Chapter 6. Real-Time Machine Learning Applications

Combining terms like “real time” and “machine learning” runs the risk of drifting into the realm of buzz and away from business problems. However, improvements in real-time data processing systems and the ready availability of machine learning libraries make it so that applying machine learning to real-time problems is not only possible, but in many cases simply requires connecting the dots on a few crucial components.

The stereotype about data science is that its practitioners operate in silos, issuing declarations about data from on high, removed from the operational aspects of a business. This mindset reflects the latency and difficulty associated with legacy data analysis and processing toolchains. In contrast, modern database and data processing system design must embrace modularity and accessibility of data.

Real-Time Applications of Supervised Learning

The power of supervised learning applies to numerous business problems. Regression is familiar to any data scientist, finance or risk analyst, or anyone who took a statistics class in college. What has changed recently is the availability of powerful data processing software that enables businesses to apply these tools to extremely low-latency problems.

Real-Time Scoring

Any system that automates data-driven decision making, for instance, will need to not only build and train a model, but use the model to score or make predictions. When developing a model, data scientists generally work in some development environment tailored for statistics and machine learning, such as Python, R, and Apache Spark. Using these tools, data scientists can train and test models all in one place and offer powerful abstractions for building models and making predictions while writing relatively little code.

Many data science tools are designed for interactive use by data scientists, rather than to power production systems.1 See Figure 6-1 for an example of such interactive data analysis. Even though interactive tools are great for development, they are not designed for extremely low-latency production applications. For instance, a digital advertising network has on the order of milliseconds to choose and display an advertisement before a web page loads. In many cases, primarily interactive tools do not offer low enough latency for production use cases.

Interactive data analysis in Python
Figure 6-1. Interactive data analysis in Python

This is why when we talk about supervised learning we need to distinguish the way we think about scoring in development versus in production. Scoring latency in a development environment is generally just an annoyance. In production, the reduction or elimination of latency is a source of competitive advantage. This means that, when considering techniques and algorithms for predictive analytics, you need to evaluate not only the bias and variance of the model, but how the model will actually be used for scoring in production.

Fast Training and Retraining

Sometimes, real-world factors change (in real time) the phenomenon you are trying to model. When this happens, a production system can actually be bound by training latency rather than scoring latency. For instance, the relative weight, or ability to affect the overall outcome, of certain features might change. In this case, you cannot simply train a model once and expect it to give accurate answers forever. This scenario is especially common in “of the moment” trend spotting like in social media and digital advertising.

Deciding on the most efficient algorithm for training a given type of model exceeds the scope of this book. For many machine learning techniques, this remains an open question.
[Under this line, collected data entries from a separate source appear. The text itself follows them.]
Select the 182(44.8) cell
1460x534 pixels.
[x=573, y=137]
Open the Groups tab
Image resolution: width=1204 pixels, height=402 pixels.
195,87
However, there are straightforward system design considerations to enable fast training.

In-memory storage
In-memory storage is a prerequisite for performing analytics on changing datasets. Locking and hardware contention make it difficult or impossible to manage fast-changing datasets on disk, let alone to make the data simultaneously available for machine learning.
Access to real-time and historical data
A major component in modeling changing systems is understanding when your model needs to change. Making this decision requires simultaneous access to both the most recent data, and historical data on which the current and/or previous models are based. Whereas an offline data lake might satisfy the needs of early-stage model development, modeling a dynamic system requires faster access to data.
Convergence of systems
Any large-scale data processing pipeline will include multiple systems, but limiting the number reduces latency associated with data transfer and other intersystem communication. For instance, suppose that you want to write a program that builds a model using data from the last fraction of a second. By, for instance, converging scoring and transaction processing in a single database, you save valuable time that would have been lost to data transfer. For real-time applications like digital advertising, a fraction of a second is the entire window for the transaction.

Unsupervised Learning

Given the nature of unsupervised learning, its real-time applications can be less intuitive than the applications for supervised learning. Recall that unsupervised learning occurs on unlabeled data, which it is commonly associated with more offline tasks like data mining. Many unsupervised learning problems do not have an analogue to real-time scoring in a regression or classification model. However, advances in data processing technology have opened opportunities to use unsupervised learning techniques like clustering and anomaly detection in real-time capacities.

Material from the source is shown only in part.